Material that wallows in, fixates upon, and predeterminizes past prejudices is the problem. It undermines free will.
Was celebrating Jackie Robinson and the end of segregated baseball "wallowing"? Trump thought so. Was the breakthrough of Black pilots in a segregated military in WW2 a"wallowing"? The defense department had it removed from its records as a milestone; it must ha ve been wallowing to mention it. By remembering the injustice of the internment of Americans of Japanese ethnicity, we are less likely to repeat it again with Americans of Muslim faith. Remembering the Chinese Exclusion Act of 1882 makes us less likely to reinstitute race-based immigration laws now. The desire to codify others as second class Americans has been a perennial force in our history. Indians. Blacks.. Irish. Chinese. Jews.. Japanese. Muslims. "People from shithole countries." If L.D. Is a White, male, heterosexual, Christian Republican, he is probably safe for now. He doesn't need to fear this administration. But L.D. Writes with the vocabulary of an educated person. When the revolution's wheel turns, the mob turns on the intellectuals. They are going after left-coded ones now, but as the frenzy grows, the zone of suspicion widens. Past actions put law firms and former administration people onto blacklists. Chris Krebs thought he was safe. Think back. What have you written, ever? What has a friend said or done?

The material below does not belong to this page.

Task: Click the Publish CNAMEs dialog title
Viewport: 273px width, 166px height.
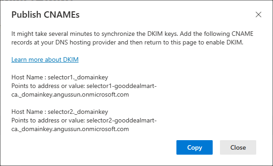Action: [45, 15]
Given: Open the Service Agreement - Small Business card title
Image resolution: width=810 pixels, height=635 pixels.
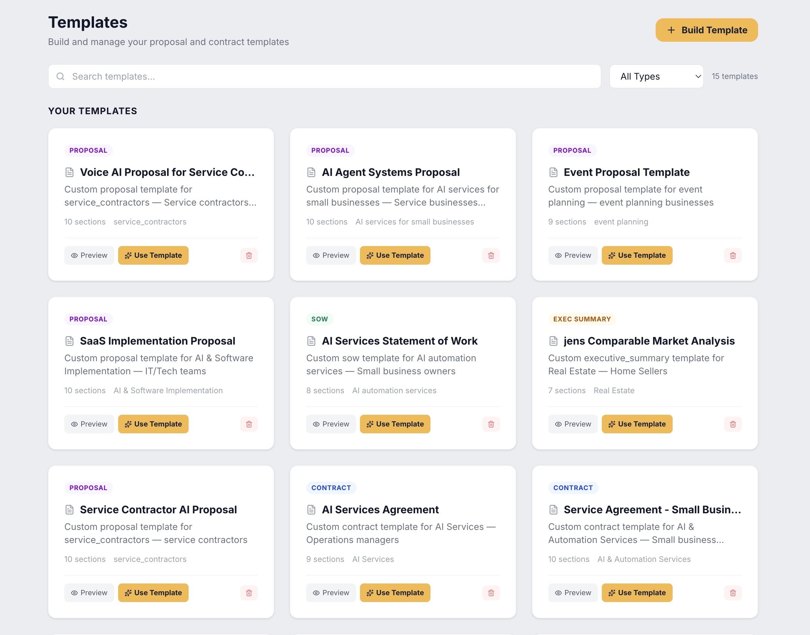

The (temporary) action on Robinson, the Airmen, and the Enola Gay (gay!) was the ill-wrought consequence of an algorithmic bludgeon.
What I wrote was no defense of the Trump team’s buffoonery. It was an attempt at context amid the post’s wider curricular suggestions.
You make a good point, Peter. The DoJ and DHS are now going after Comey. Their pretext is that he posted a picture of some seashells he came across that were arranged to say, "86 47." The DoJ and DHS decided it was a threat to kill their Feurer. Merriam-Webster makes no mention of "86' meaning "to kill." In fact, its 1930s slang meaning "to throw out" or "get rid of," but that obviously makes no difference to our neo-Gestapo.